Calculating the Final Cost of Your Products or Services
Production costs are costs that can be directly or indirectly associated with the production or delivery of products or services. They include the material you purchase to make your products, the wages, taxes, and fringe benefits for the employees involved in producing the goods you sell, the shipping costs to get the product to your customer, and any other expenses directly related to the manufacture of your products.
You are in the shipping business. Your production costs would include the rent and utility expenses for warehouse space, the wages paid to the supervisor overseeing packing and shipping, packing material, trucking, and air freight expenses related to getting the product to its destination.
You run a pest control business. You need to purchase chemicals, sprayers, and other tools, use gas on a truck to get to your customers, and wear protective clothing—all these are production costs.

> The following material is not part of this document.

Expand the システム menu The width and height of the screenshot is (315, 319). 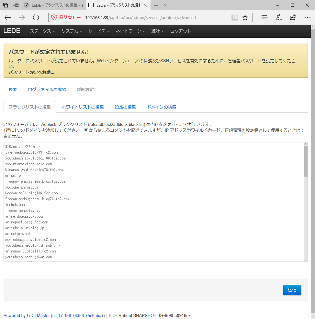[x=72, y=31]
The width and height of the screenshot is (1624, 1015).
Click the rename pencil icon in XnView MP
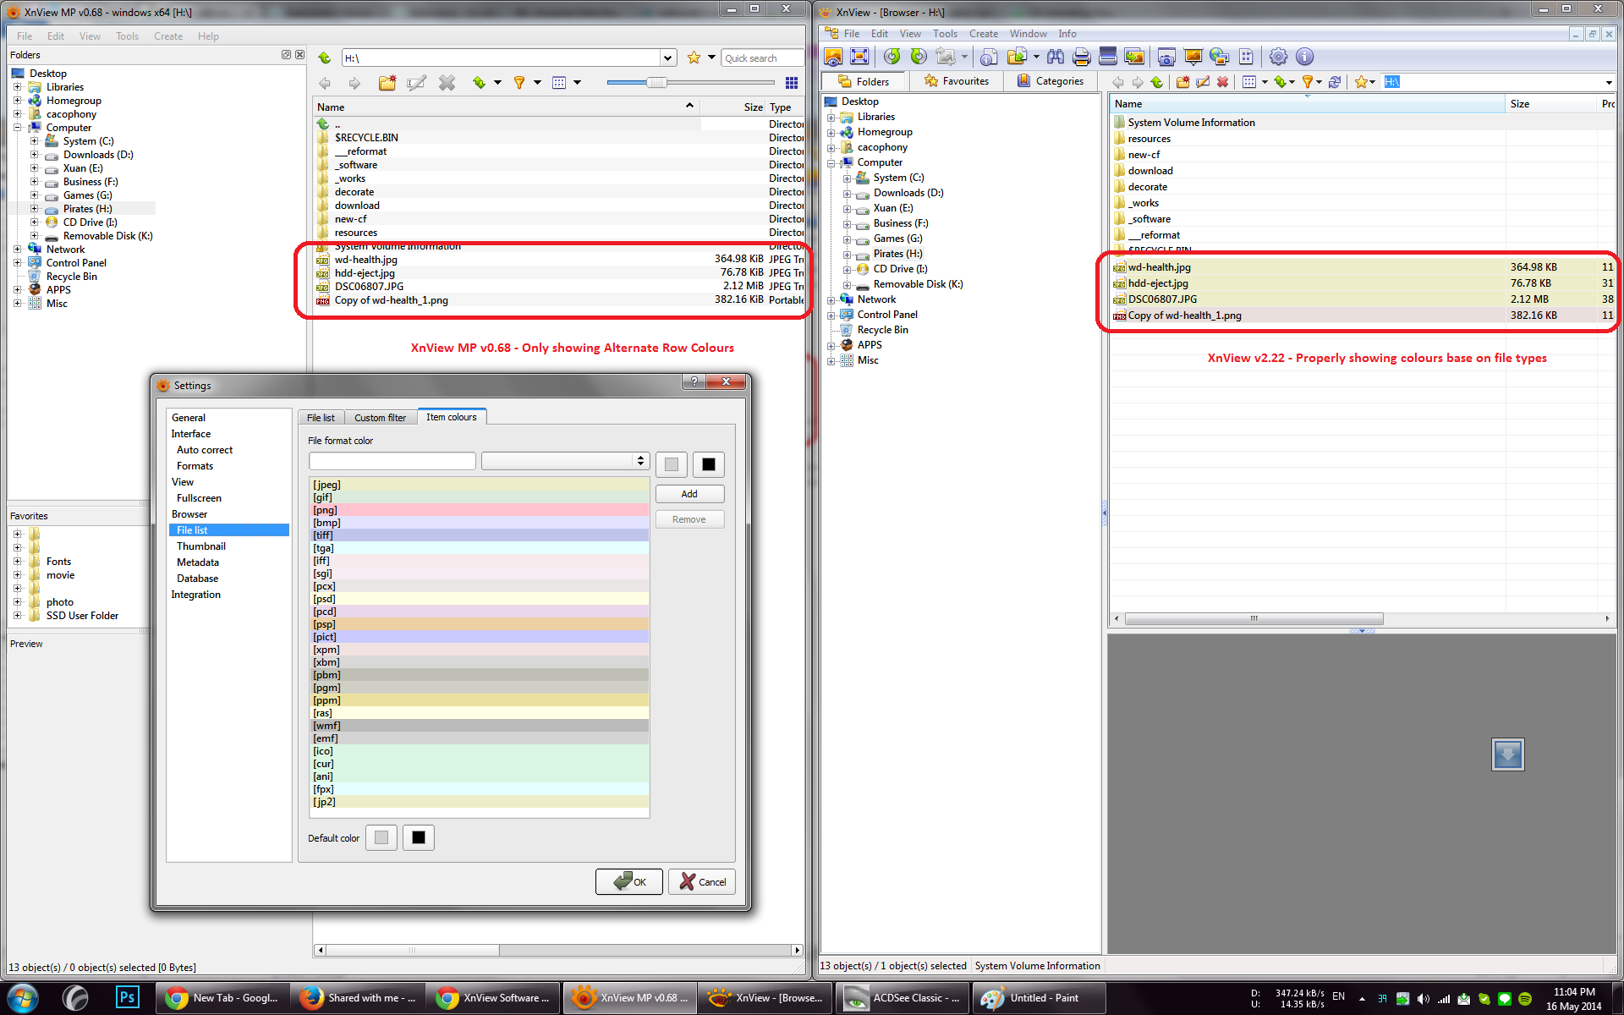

You run a hair salon. Your costs include the rent and utilities (water, electricity) for the salon, wages paid to staff directly working with customers, the cost of shampoos, conditioners, and other hair products.
Direct production costs
Production costs that can be directly allocated to each individual unit are known as direct production costs. Examples of direct production costs include the wood used to produce a chair and the hourly salary of your pest control professional.
Indirect production costs
Production costs that cannot be directly allocated to individual units are called indirect production costs. Examples include the salary of a warehouse supervisor and the rent of the building where your factory is located.
To calculate the final individual cost of each unit of product or service that your company produces you need to consider both direct and indirect production costs.
Direct production costs are easy to assign to individual units. If, hypothetically, producing a chair takes 3 pounds of wood ($15), 20 nails ($1), and half an hour of factory worker time ($8) the direct production cost for this chair is 15+1+8 = $24.
Indirect production costs need to be prorated and assigned to individual units to calculate the final production cost per unit. For example, if the salary of the factory supervisor was $5000 during a given month in which 10,000 chairs were produced; $0.5 of the supervisor cost should be assigned to the cost of each chair.